** Given information follows **
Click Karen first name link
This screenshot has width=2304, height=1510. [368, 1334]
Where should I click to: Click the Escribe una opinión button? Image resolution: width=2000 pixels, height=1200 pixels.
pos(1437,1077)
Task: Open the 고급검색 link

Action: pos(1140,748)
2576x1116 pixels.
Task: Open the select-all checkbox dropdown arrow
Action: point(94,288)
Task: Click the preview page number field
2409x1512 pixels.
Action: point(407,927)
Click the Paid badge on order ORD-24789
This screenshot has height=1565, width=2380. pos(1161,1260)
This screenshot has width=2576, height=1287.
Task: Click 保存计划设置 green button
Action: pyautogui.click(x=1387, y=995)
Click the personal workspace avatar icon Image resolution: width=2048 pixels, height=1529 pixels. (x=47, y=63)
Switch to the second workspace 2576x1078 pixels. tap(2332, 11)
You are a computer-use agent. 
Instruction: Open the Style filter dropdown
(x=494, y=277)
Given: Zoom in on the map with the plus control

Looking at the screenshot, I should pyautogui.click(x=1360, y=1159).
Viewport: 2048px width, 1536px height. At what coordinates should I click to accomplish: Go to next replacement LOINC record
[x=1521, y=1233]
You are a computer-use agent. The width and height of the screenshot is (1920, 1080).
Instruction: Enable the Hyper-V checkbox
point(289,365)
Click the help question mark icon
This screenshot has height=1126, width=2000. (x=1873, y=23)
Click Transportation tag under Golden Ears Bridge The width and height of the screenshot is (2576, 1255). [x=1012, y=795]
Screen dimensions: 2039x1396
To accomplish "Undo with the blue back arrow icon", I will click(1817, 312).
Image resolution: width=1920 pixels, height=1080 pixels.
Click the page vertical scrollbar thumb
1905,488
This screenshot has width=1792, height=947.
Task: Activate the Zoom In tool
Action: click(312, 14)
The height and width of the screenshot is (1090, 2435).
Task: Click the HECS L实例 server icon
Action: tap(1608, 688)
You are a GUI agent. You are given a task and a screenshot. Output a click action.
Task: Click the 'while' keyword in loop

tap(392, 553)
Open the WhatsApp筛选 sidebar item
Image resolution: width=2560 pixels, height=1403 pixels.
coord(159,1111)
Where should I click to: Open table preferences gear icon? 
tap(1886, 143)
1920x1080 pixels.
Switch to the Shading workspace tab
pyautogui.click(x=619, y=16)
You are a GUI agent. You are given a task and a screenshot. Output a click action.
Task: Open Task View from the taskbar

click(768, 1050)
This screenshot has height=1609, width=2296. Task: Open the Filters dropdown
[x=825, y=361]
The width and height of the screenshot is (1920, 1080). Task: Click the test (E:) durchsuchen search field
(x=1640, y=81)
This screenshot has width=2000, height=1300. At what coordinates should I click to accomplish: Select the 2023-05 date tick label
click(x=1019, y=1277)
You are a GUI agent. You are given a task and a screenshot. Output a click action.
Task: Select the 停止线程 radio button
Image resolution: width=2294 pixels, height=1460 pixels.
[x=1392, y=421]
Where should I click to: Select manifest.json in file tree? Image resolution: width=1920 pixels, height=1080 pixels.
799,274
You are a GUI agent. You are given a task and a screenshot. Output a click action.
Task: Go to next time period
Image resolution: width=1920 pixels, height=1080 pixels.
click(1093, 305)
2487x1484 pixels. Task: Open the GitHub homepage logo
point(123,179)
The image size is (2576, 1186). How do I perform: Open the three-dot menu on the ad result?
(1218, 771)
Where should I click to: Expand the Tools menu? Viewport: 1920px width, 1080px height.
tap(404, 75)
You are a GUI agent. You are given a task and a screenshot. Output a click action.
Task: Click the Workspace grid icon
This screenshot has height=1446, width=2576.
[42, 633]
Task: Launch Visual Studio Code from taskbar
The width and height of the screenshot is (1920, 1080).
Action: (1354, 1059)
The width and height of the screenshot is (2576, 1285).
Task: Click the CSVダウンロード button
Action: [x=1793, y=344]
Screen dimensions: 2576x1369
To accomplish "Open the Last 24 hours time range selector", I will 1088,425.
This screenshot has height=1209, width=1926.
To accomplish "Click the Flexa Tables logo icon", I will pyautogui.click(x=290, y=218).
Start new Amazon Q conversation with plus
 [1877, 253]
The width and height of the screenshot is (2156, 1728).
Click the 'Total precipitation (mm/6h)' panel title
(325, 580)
** End of Given information **
▶ Work to be completed: Return the number of lines in the data above that include the word "will", and nothing else.

▶ Written answer: 3